··· Provided data
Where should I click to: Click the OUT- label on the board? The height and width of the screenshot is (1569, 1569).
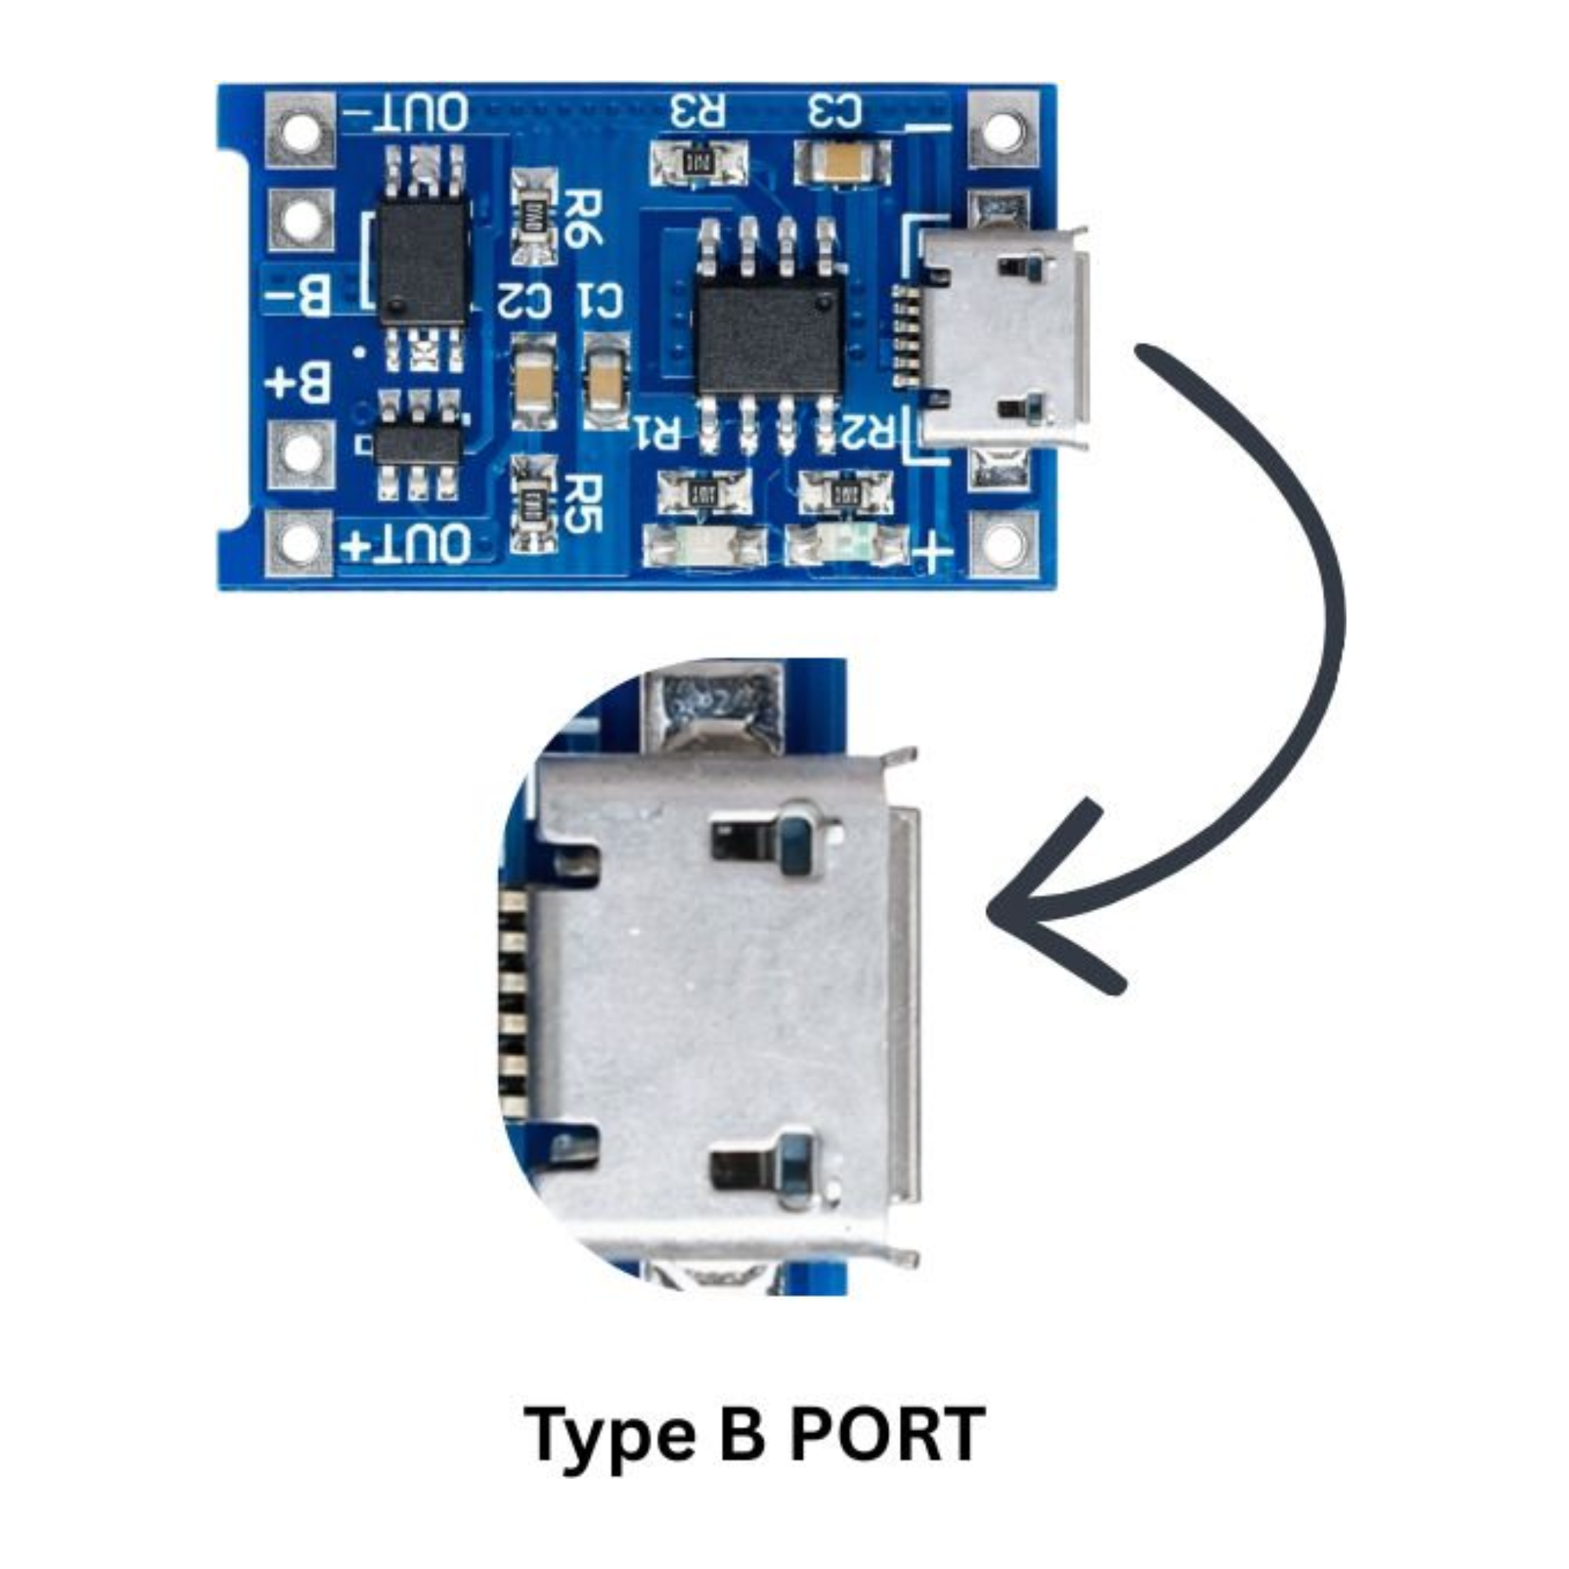point(407,114)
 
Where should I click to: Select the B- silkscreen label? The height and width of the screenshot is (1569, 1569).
point(299,296)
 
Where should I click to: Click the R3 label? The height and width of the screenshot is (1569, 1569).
······
--- What you have to do ---
Reproduce every item above word for word, leaving the picture out.

--- Final result ---
Where should I click to: Click the OUT- label on the board? The height and width of the screenshot is (1569, 1569).
point(407,114)
 
Where should I click to: Select the B- silkscreen label? The height and width of the screenshot is (1569, 1569).
point(299,296)
 
Where should I click to: Click the R3 label? The height and width of the screenshot is (1569, 1569).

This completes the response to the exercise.